From celebrated scholar Dr. Yolanda Pierce comes this indelible meditation on Black faith, suffering, hope, and
the healing possibilities of justice, written in the venerable tradition of James Cone and Kelly Brown Douglas.
What do we do with wounds—our own, others', and a nation's? We can turn away, avert our gaze. We can
make a spectacle of suffering. Or like the doubting disciple who longed to touch Jesus's side, we can acquaint
ourselves with the wounds: both the story they tell and the healing they prefigure.

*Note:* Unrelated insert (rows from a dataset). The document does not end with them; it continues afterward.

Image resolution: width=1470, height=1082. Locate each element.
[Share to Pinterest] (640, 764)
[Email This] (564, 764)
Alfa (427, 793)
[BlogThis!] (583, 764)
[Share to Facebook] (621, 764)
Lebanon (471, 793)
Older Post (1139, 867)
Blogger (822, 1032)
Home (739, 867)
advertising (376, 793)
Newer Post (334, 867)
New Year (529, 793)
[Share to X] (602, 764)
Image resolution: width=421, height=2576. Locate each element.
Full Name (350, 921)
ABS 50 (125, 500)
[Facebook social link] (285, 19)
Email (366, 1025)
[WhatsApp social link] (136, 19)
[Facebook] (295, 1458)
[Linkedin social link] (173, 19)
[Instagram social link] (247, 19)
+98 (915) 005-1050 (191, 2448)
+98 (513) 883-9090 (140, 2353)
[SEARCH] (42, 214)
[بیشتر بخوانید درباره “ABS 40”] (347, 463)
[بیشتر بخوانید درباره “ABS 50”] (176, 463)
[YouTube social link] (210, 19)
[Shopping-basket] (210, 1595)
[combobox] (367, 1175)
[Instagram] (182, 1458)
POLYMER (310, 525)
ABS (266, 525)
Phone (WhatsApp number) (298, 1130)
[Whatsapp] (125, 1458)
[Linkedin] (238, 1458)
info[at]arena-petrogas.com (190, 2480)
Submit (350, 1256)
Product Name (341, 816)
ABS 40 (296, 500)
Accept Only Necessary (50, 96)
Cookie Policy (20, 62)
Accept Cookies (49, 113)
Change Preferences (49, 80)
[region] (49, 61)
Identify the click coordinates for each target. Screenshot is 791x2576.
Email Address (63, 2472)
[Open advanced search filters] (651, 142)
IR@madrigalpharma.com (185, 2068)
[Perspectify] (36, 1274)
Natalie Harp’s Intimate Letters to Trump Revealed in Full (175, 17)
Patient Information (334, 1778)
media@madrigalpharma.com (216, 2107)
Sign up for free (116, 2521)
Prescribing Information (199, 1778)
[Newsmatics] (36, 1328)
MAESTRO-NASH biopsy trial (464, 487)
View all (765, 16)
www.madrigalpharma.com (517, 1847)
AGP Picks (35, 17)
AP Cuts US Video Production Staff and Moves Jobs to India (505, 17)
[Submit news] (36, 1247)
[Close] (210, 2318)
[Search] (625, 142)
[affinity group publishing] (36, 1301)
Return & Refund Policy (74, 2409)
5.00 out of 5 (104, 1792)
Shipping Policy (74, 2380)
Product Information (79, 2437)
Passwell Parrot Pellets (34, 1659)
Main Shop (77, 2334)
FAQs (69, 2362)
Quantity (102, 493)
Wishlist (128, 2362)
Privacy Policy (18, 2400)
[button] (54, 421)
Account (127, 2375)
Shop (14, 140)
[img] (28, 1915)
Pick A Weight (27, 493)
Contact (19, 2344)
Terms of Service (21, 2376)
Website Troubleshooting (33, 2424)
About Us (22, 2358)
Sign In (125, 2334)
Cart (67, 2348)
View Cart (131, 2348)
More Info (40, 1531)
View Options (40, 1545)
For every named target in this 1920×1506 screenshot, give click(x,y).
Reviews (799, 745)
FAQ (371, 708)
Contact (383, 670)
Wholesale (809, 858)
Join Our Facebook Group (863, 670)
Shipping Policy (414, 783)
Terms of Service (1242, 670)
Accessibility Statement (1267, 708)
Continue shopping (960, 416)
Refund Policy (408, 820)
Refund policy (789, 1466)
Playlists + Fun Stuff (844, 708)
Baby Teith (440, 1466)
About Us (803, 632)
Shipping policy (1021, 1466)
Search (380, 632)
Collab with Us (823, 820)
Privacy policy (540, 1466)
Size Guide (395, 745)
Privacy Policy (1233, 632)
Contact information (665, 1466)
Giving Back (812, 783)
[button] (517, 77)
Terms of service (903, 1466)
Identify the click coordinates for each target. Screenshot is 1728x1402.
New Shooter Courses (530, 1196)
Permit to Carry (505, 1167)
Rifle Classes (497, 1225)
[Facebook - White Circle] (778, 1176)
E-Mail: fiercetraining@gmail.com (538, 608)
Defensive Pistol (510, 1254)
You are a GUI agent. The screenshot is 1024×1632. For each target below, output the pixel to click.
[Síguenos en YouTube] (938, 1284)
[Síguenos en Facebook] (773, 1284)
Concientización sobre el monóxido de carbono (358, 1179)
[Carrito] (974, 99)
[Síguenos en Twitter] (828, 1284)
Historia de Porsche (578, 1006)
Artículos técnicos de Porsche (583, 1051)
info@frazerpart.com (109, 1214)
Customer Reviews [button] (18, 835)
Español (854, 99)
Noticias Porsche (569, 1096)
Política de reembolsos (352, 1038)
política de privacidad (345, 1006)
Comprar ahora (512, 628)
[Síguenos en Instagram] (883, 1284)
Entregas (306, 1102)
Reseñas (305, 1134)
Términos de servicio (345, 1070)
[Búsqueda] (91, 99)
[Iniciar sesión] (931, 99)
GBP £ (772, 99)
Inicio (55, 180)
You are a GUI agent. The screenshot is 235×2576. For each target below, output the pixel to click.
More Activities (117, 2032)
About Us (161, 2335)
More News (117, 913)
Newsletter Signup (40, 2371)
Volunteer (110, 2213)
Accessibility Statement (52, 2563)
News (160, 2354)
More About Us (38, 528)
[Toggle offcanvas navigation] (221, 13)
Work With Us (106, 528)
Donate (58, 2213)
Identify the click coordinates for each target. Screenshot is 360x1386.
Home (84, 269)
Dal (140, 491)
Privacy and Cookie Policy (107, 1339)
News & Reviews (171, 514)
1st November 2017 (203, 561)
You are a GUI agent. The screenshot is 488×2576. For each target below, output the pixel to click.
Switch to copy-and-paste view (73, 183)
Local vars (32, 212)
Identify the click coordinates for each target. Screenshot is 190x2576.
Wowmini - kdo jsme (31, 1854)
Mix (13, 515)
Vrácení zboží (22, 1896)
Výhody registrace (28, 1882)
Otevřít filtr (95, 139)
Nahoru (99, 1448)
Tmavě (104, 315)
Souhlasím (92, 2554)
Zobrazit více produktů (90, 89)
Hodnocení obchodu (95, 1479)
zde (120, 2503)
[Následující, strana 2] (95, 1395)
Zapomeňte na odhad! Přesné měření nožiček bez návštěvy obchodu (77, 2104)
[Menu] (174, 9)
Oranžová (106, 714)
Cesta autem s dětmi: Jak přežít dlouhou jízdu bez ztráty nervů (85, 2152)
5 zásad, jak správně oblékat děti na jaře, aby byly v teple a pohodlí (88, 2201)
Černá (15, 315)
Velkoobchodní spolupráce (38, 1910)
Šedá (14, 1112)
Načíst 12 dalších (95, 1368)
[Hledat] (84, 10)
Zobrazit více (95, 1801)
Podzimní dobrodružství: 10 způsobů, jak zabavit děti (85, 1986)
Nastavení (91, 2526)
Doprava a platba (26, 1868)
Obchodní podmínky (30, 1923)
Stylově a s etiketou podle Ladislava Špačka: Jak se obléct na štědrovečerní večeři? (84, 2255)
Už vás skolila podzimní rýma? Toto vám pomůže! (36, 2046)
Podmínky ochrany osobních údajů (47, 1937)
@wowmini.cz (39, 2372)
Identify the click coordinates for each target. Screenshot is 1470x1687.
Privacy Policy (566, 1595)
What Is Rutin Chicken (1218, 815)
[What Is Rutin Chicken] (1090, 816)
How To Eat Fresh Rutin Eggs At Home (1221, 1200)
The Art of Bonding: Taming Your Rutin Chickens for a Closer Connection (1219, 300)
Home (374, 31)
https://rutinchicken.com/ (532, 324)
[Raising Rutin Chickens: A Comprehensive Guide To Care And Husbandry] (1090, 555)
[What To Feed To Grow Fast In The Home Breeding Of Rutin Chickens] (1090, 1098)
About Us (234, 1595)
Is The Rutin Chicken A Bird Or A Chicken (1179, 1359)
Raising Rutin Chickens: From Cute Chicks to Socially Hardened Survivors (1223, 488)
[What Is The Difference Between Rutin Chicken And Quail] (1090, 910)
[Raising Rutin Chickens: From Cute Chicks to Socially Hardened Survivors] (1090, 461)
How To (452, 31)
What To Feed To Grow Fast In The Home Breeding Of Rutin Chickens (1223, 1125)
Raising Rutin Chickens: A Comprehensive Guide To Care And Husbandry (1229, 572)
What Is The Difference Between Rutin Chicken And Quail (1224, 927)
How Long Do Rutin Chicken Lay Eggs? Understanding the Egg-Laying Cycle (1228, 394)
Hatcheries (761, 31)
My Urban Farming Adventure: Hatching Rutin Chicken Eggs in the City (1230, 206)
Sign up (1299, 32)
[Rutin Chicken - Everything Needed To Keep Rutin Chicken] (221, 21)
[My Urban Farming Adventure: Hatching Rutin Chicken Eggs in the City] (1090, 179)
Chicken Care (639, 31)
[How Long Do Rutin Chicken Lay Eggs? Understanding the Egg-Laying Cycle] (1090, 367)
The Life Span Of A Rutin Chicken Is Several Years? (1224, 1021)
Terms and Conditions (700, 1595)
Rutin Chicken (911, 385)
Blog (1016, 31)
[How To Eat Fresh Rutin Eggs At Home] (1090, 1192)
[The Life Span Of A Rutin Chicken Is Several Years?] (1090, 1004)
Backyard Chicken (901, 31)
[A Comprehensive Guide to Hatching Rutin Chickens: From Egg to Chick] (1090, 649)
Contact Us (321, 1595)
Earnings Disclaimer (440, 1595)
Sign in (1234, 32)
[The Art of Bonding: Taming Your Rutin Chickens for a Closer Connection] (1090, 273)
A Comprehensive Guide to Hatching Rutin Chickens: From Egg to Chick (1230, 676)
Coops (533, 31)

In The Wounds Are the Witness, Yolanda Pierce, dean of Vanderbilt University Divinity School and author of
In My Grandmother's House, weaves together her own memories, vignettes from Black life, and scenes from
scripture, especially the passion of Christ. To work for liberation in a broken world, we cannot look away from
crucified flesh. Bones from the Middle Passage, GI Bill benefits denied to Black veterans, women inmates
shackled while giving birth: we must take all such wounds seriously. They testify to both the pain and the faith
of a people.
With the lyrical eye of a poet and the moral precision of a preacher, Pierce casts readers into the astounding
story of God's healing. From the curative powers of a spiderweb to the work of justice in history, politics,
medicine, higher education, and the Black church, Pierce asks: Where are the remedies for the battered and
broken? What does accountability look like? Is there any cure?
Healing takes time, Pierce writes, and even the wounds of the risen Christ do not immediately close. When the
wounds become the witness, we find a faith reimagined and a hope transfigured. They tell the truth: about the
extent of the injury and the extraordinary work of healing.